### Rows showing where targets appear
++++++++++
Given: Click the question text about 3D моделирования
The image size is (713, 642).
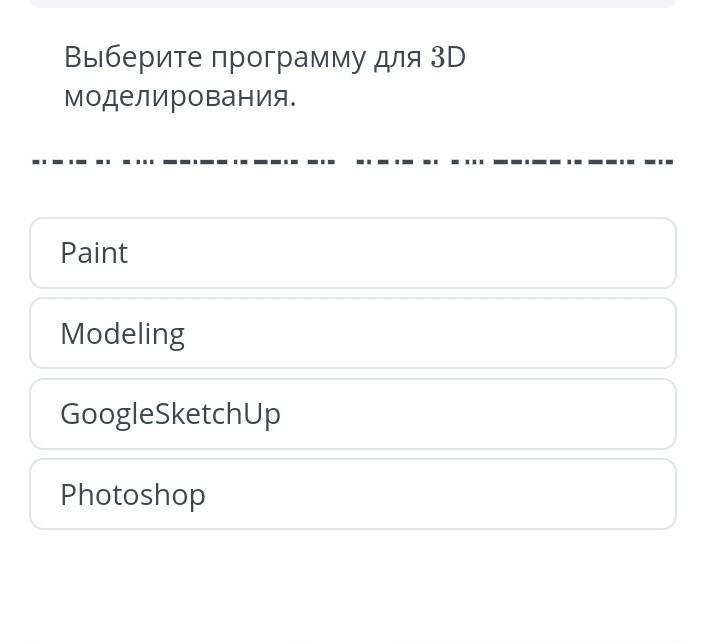Looking at the screenshot, I should [265, 76].
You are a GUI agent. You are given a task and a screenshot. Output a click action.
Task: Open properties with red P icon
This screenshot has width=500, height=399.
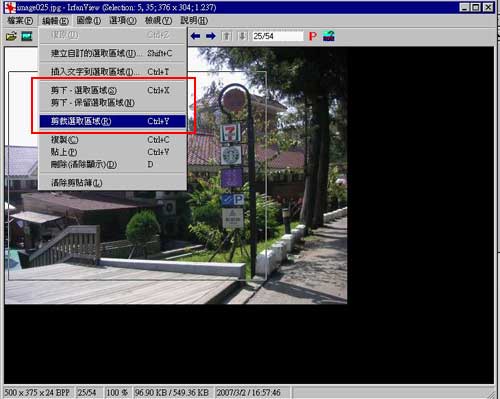pos(313,36)
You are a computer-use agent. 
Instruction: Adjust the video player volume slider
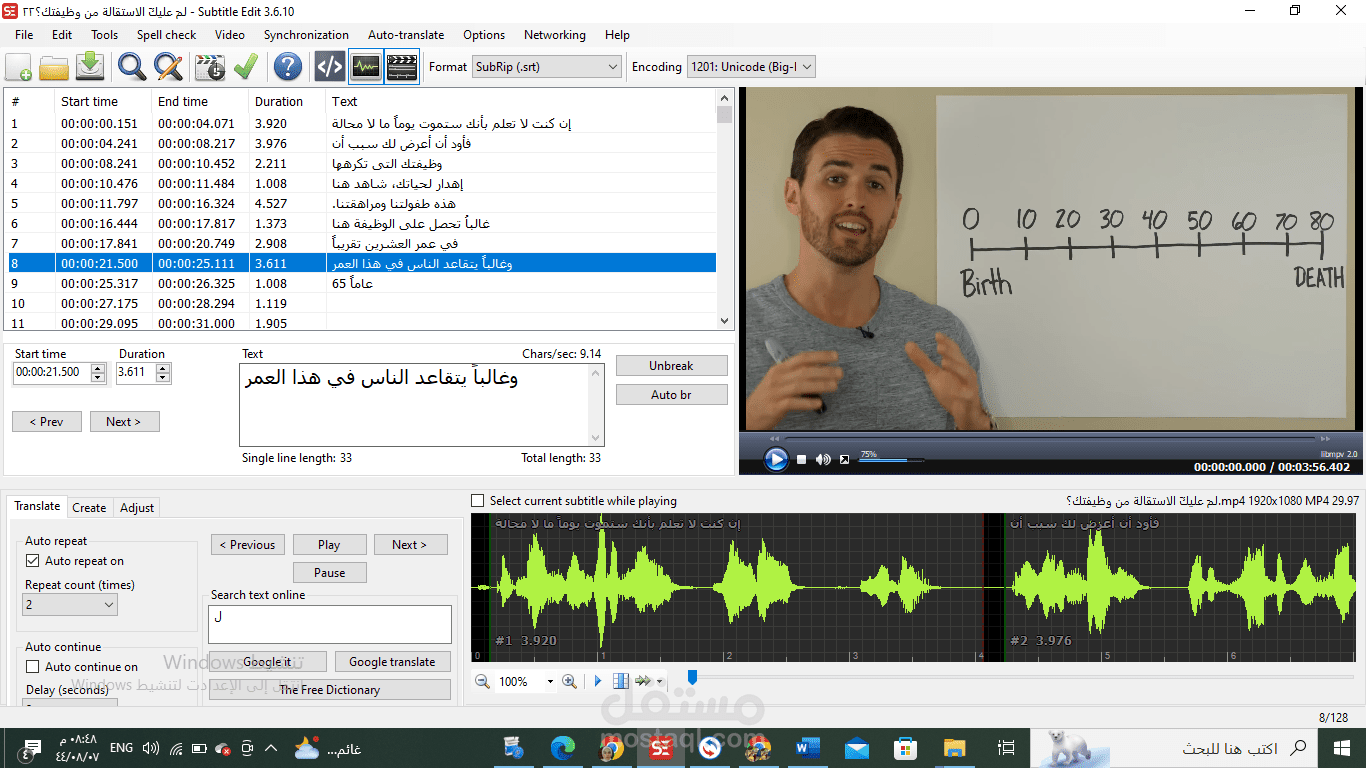pyautogui.click(x=890, y=460)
++++++++++
### The task
Find every line in the entries above that contains the word "agent", and copy each of those lines in full.

### The completed task
You are a GUI agent. You are given a task and a screenshot. Output a click action.
You are a computer-use agent. 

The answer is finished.